Apart from their friendship, what Henry and Cato have in common is the desire to get away from their families (with the exception of Cato's sister Colette). Both have or had domineering and bullying fathers, an evil which is exacerbated in Henry's case by the feeling that he could never match up in any way to his brother Sandy. This feeling is shared (and fostered) by his mother, even after Sandy's death. Cato's Catholicism is something of an attempt to break from his father's influence, and particularly from his father's ideas about what his career should have been, though there is no doubt that the feelings he once had for Jesus Christ also seemed perfectly genuine.

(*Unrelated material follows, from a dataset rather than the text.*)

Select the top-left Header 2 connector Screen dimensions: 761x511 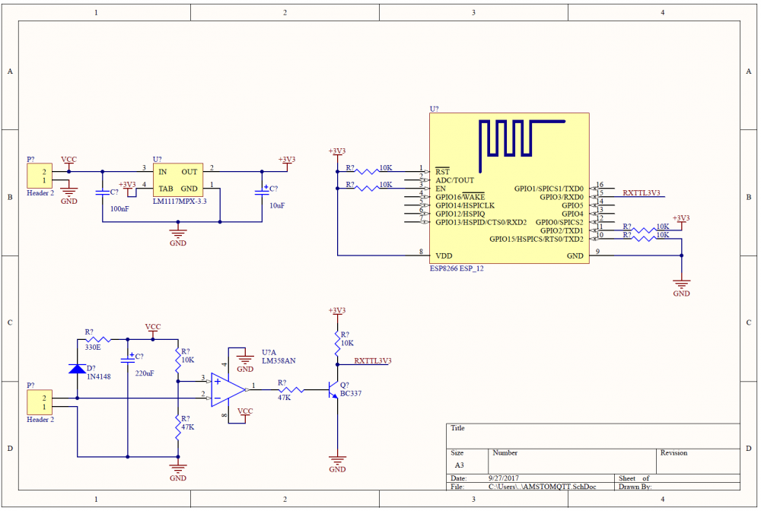pos(40,176)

Henry and Cato is a novel which poses questions about how people work rather than giving us Murdoch's answers to them (unless her answers boil down to "people are too complex to assign simple motivations to", which seems reasonable). Most of the major - and many quite minor - characters are well drawn individuals; the only exceptions are Colette and her and Cato's father. Their sketchiness is rather strange, considering the amount of effort the author has put into what is quite a large number of others.

Parts of the plot are distinctly melodramatic, presumably to intensify the dilemmas suffered by the characters. There are parts which are hard to believe, which left me feeling that this is one of Murdoch's least satisfying novels, even if it is an interesting read for the character development and description.

1 comment:

Anonymous said...

My favorite of her novels.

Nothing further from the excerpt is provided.